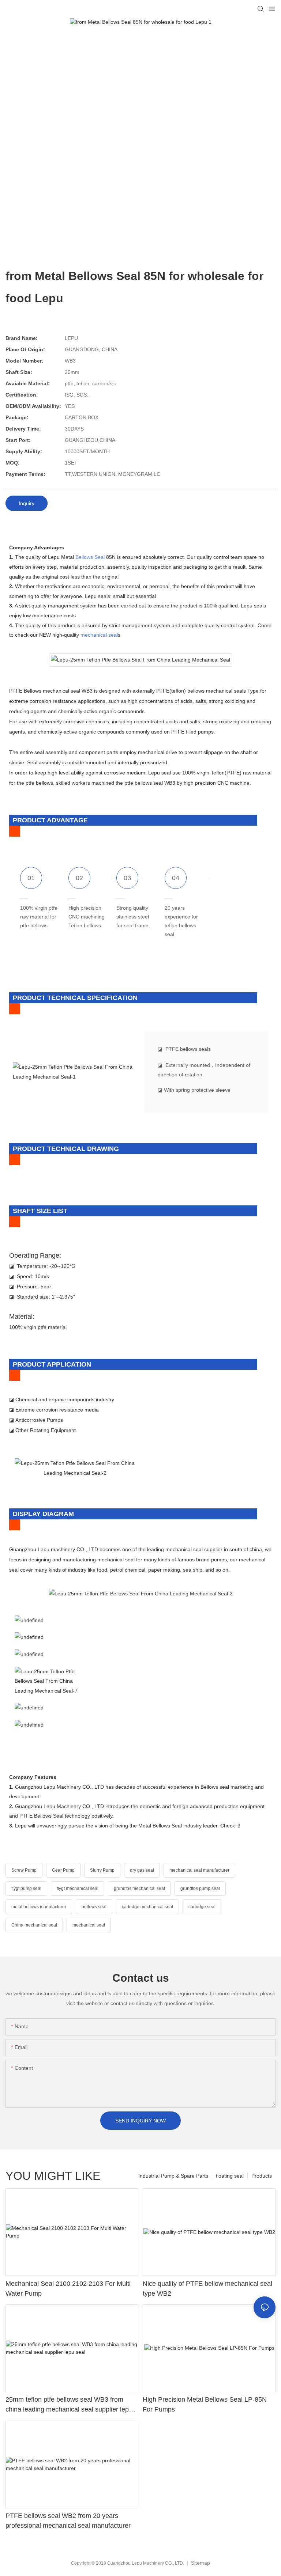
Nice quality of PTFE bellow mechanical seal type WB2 (207, 2288)
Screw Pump (24, 1870)
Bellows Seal (90, 557)
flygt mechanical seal (77, 1888)
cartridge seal (202, 1906)
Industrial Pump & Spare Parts (173, 2176)
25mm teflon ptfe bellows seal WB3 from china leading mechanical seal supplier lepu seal (68, 2405)
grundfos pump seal (200, 1888)
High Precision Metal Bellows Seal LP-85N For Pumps (205, 2404)
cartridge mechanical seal (147, 1906)
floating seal (230, 2176)
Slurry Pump (102, 1870)
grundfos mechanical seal (139, 1888)
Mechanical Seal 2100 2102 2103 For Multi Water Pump (68, 2288)
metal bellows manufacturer (38, 1906)
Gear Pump (63, 1870)
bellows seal (94, 1906)
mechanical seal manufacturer (199, 1870)
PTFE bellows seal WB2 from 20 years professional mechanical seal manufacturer (68, 2520)
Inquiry (26, 503)
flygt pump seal (26, 1888)
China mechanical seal (34, 1925)
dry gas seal (142, 1870)
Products (261, 2176)
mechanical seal (99, 635)
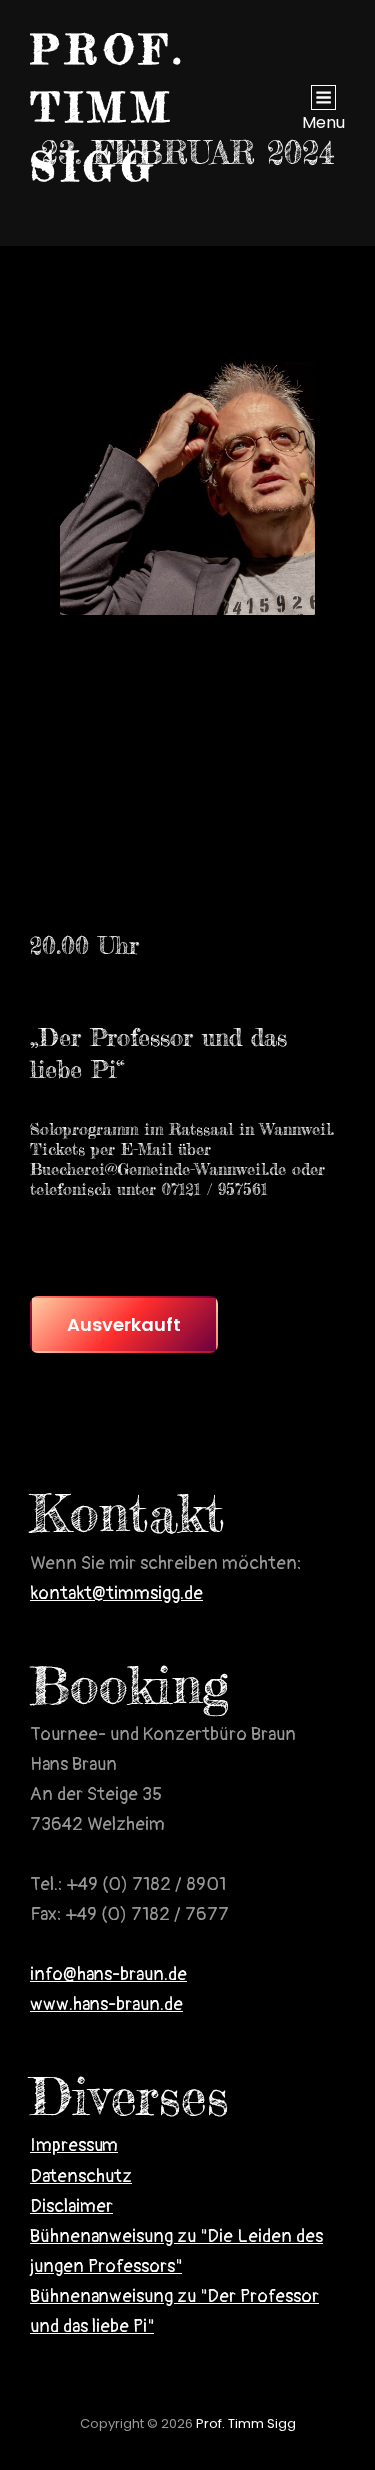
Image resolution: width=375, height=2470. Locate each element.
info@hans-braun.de (108, 1974)
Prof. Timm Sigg (108, 108)
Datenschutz (81, 2176)
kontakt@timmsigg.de (116, 1593)
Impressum (74, 2145)
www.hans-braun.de (106, 2004)
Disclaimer (71, 2206)
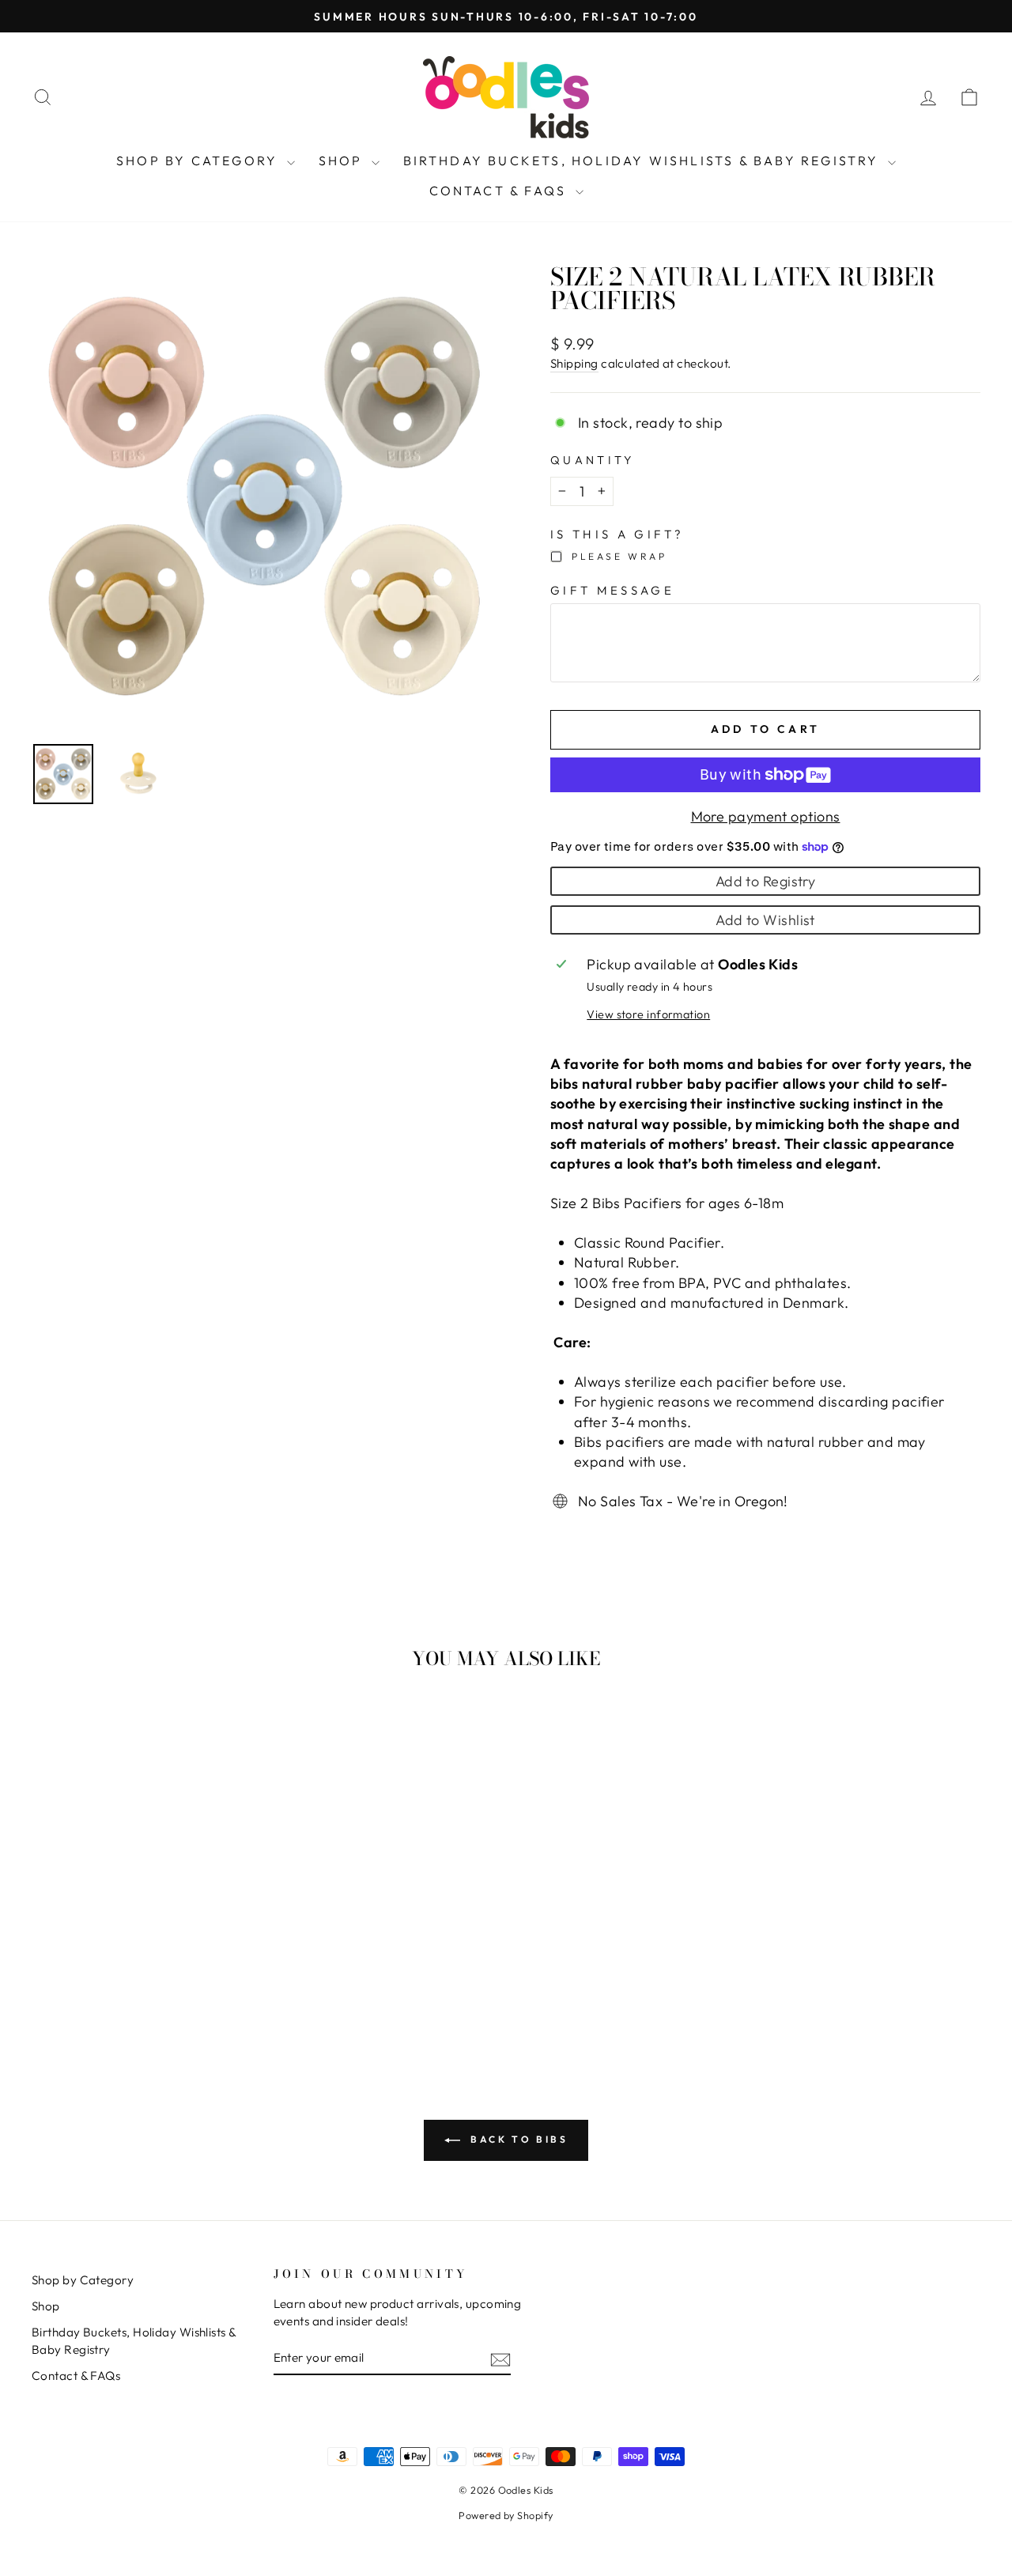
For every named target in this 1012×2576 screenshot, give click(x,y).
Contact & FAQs (500, 190)
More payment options (765, 816)
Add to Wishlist (765, 920)
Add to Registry (766, 881)
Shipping (574, 363)
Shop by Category (199, 160)
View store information (648, 1014)
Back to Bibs (517, 2139)
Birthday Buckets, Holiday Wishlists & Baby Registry (643, 160)
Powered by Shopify (506, 2515)
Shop (343, 160)
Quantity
┄┄┄┄┄┄┄┄┄┄
### What this task involves:
Above are the records. Print exactly, and only, the lines from the line with "Screw Pump (24, 1870)" to the line with "grundfos mechanical seal (139, 1888)", both inclusive.

### Task response:
Screw Pump (24, 1870)
Bellows Seal (90, 557)
flygt mechanical seal (77, 1888)
cartridge seal (202, 1906)
Industrial Pump & Spare Parts (173, 2176)
25mm teflon ptfe bellows seal WB3 from china leading mechanical seal supplier lepu seal (68, 2405)
grundfos pump seal (200, 1888)
High Precision Metal Bellows Seal LP-85N For Pumps (205, 2404)
cartridge mechanical seal (147, 1906)
floating seal (230, 2176)
Slurry Pump (102, 1870)
grundfos mechanical seal (139, 1888)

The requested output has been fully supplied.